Note: Popper on Marx
We can’t forget the context of Popper’s critique of historicism. Popper’s
statement was a scolding challenge to Karl Marx
whose ‘predictions’ of a future social state according to
some ‘law’ of history collided with the ‘free agency’ of those arriving
in the wake of the prediction. Some will protest that Lenin, let alone Marx,
never made such claims in that form, but the example in the abstract is
illuminating.
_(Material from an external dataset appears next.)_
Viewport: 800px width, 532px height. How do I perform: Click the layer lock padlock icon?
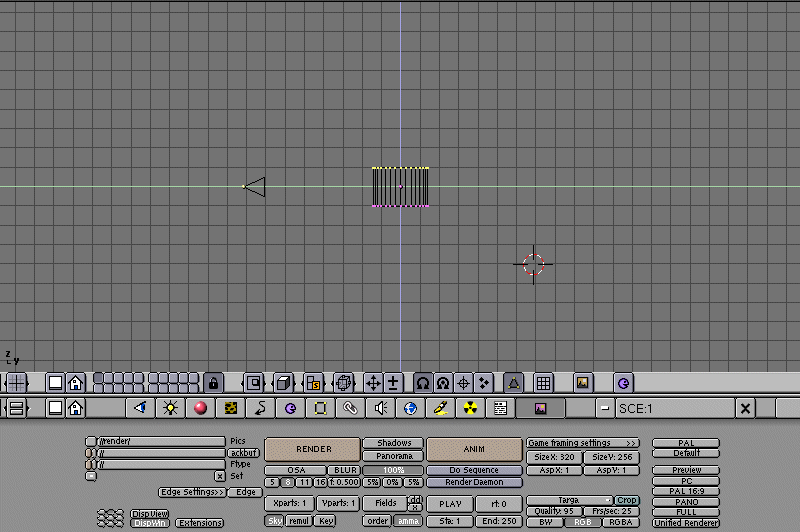(213, 383)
And it must be admitted that history records the paradoxical
behavior of those successors to Marx who attempted at once to either wait for
the prediction to take effect, idling and content to do nothing, or else by some
sophistry of theory and ‘praxis’ intent on bringing the prediction about.
However, we should note that any historical generalization, even, or especially,
the tacit version of Darwin’s selectionist theory, conceals some version of
the historical inevitability objection, and that critiques of Marx, on this
issue, suddenly fall silent as to the similar charge against ‘laws of
economics’ seen in neo-classical economics.
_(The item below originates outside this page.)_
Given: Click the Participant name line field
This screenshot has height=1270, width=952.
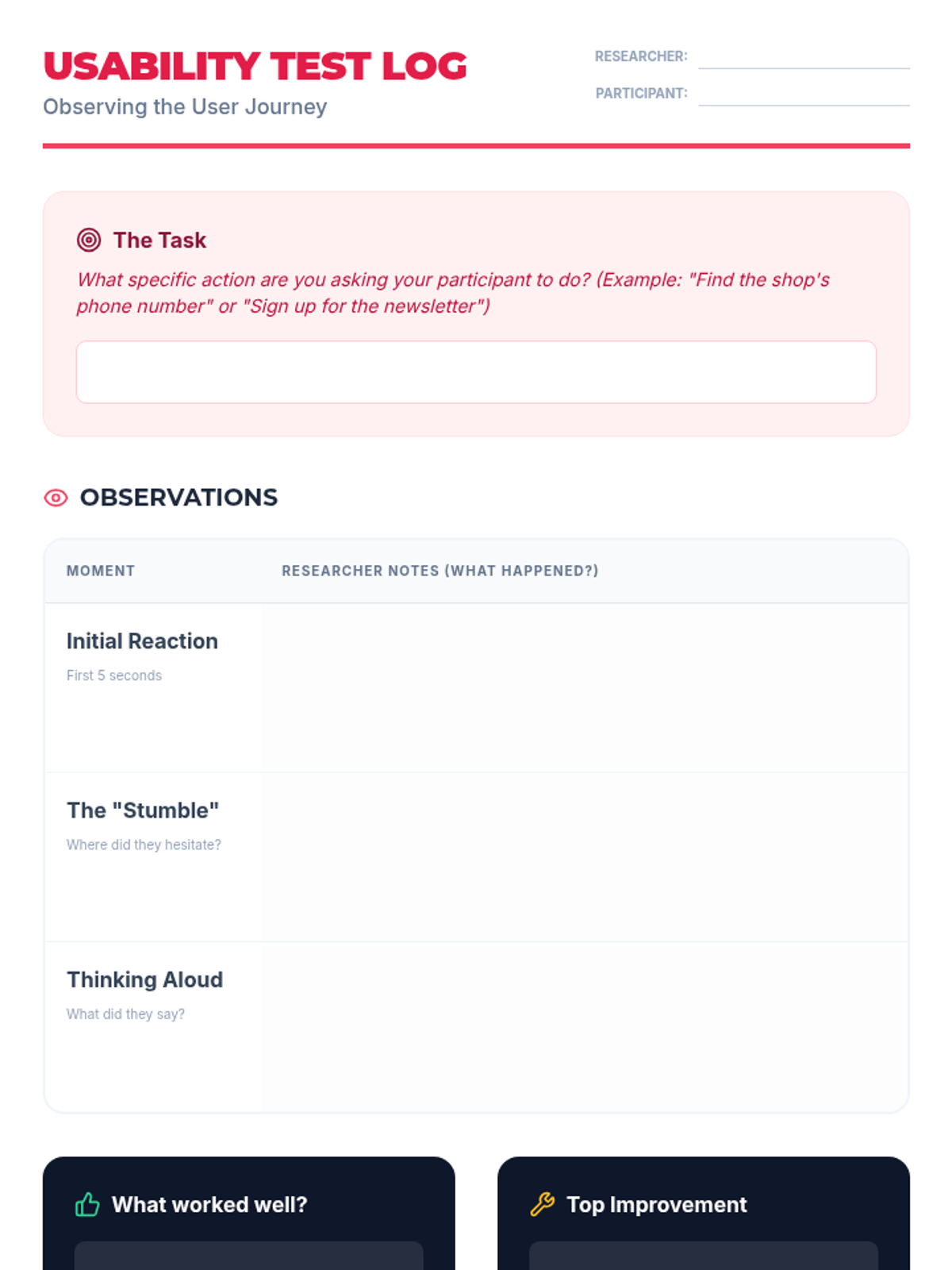Looking at the screenshot, I should (x=804, y=94).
Although our term ‘eonic determination’ is specialized
for use with our ‘eonic pattern’, we could adapt a similar term ‘economic
determination of historical stages’, or some such, and contrast this with the
‘free action’ of the agents of historical (e.g. socialist) action. Then
Marxist theory, regrettably, shows the dilemma of ‘free action’ in our
sense, and ‘historical determination of stages’. Ideological debate here,
from critics at least, has always shown a sense of the paradox. Consider Lenin.
Was his (reputedly) adventurist gesture of revolution a predetermined outcome
due to ‘historical determination’ or simply ‘free action’? The latter
surely, in this case. The confusion arose from attempting to imitate the record
of past revolutions, e.g. the French Revolution, and their connection to the
emergence of freedom. We will examine this point later. The fallacy lies in
false ascription of some ‘law’ to the future. The only solution is to be
wary of all theories of evolution that do not define the special status of the
observer’s present. We may speak of ‘historical determination’ in the
past, but we must be wary of such generalizations if they intrude on the
boundary of the present.
Note that our starting point is a liberal critique of
Marxist theory. Aren’t we off on the wrong foot with an inherently ideological
treatment of theory? In the next section we will look at ‘theories’ versus
‘action scripts’, and acknowledge the point. However, by the time we are
done we will be able to see that our eonic evolution operates at a higher level
of abstraction that such dilemmas, and we can produce thimble-sized versions
liberal and/or post-Marxist leftisms at the drop of a hat. For the nonce, the
poor quality of Marxist theories deserves analysis, which is a statement about
theories, not Marxist empirical observations of historical economics, which are
something different, and often cogent. In general we have to examine ideology
wholesale, starting with some of the exotic specimens in our eonic mainline,
starting with such notable ‘ideologies’ as Pharaonic theocracy at the down
of our sequence, followed by the ‘Exodus ideology’ at the next stage of our
pattern, etc...
[i]
Karl Popper, The Poverty of
Historicism, (New York: Routledge, 1991), p. 13.